Antihypertensive drugs were recently reported to have an oncogenic role in common cancer, however, whether these drugs would affect the risk of hepatocellular carcinoma (HCC) remains unclear. A drug-target Mendelian randomization method was adopted to examine the long-term effect of 12 antihypertensive drugs classes on the risk of HCC in Europeans and East Asians. To proxy antihypertensive drugs, we leveraged genetic variants located near or within drug target genes that were associated with systolic blood pressure (SBP). Genetically proxied drugs associated with reduced risk of coronary artery disease were included in primary analysis. Genetic summary statistics of SBP and HCC were derived from publicly available large-scale genome-wide association studies in Europeans and East Asians respectively.

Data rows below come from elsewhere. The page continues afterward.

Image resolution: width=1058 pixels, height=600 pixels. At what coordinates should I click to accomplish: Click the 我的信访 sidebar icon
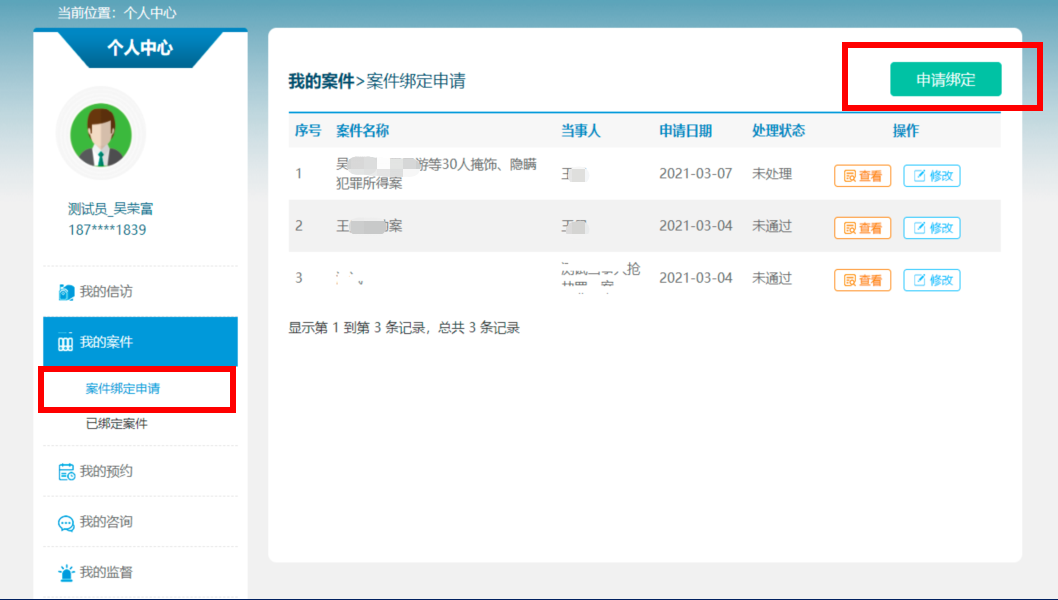point(66,292)
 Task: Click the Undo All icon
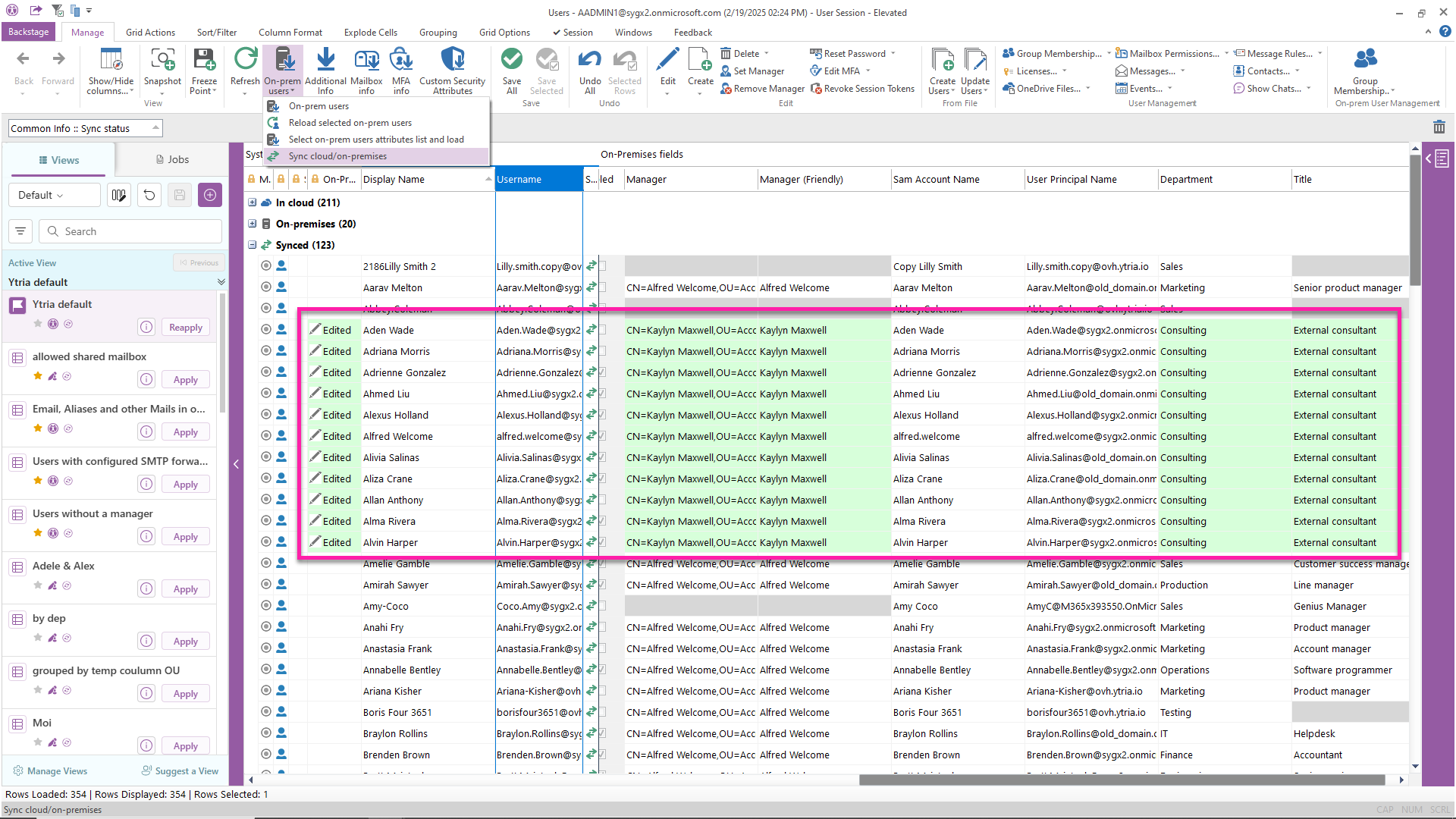click(590, 60)
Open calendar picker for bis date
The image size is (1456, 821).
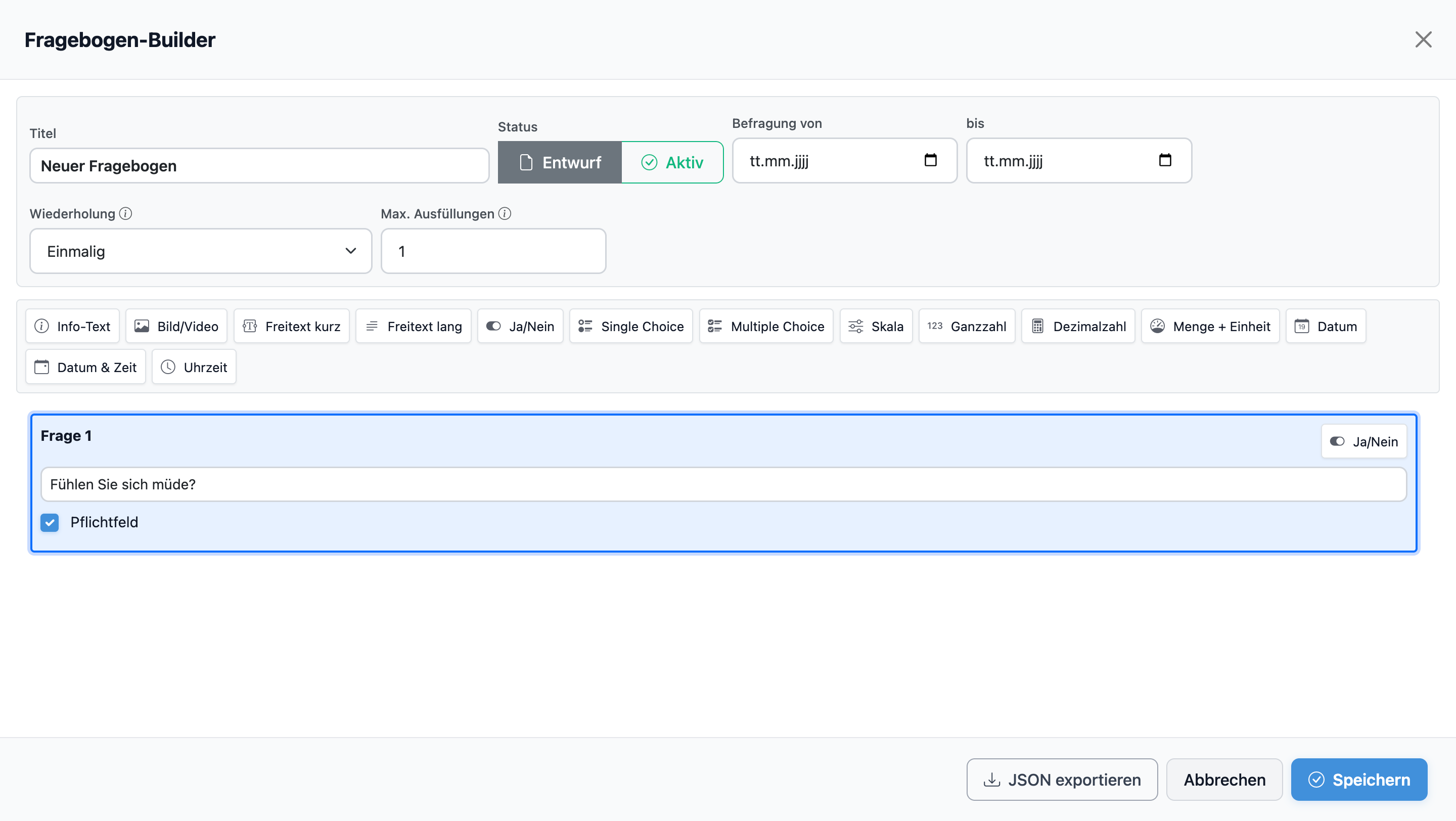[x=1165, y=160]
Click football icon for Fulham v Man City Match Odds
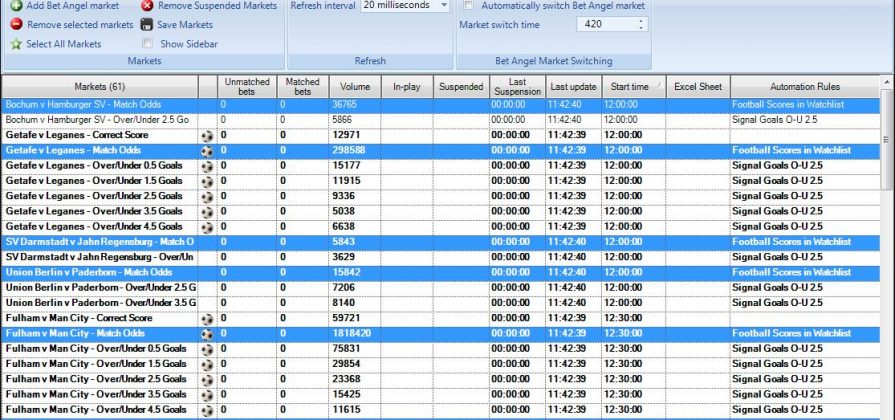Screen dimensions: 895x420 pos(207,333)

Expression quantitative trait loci (eQTLs) of drugs target genes were used to proxy drugs in a sensitivity analysis. Genetically proxied thiazides and related diuretics were associated with decreased risk of HCC in both Europeans (OR [95% CI]: 0.79 [0.73, 0.86] per 1 mmHg reduction in SBP; p < 0.001) and East Asians (0.60 [0.45, 0.82]; p = 0.001). Genetically proxied beta-adrenoceptor blockers (BBs) were strongly associated with increased risk of HCC in Europeans (1.46 [1.12, 1.91]; p = 0.004). These findings were replicated in deCODE genetics study and remained consistent when using eQTLs to proxy antihypertensive drugs. Our findings suggested that thiazides diuretics may lower the risk of HCC in both Europeans and East Asians, while BBs may increase the risk of HCC specifically in Europeans. Further studies are warranted to explore the potential of repurposing or retargeting antihypertensive drugs for HCC prevention.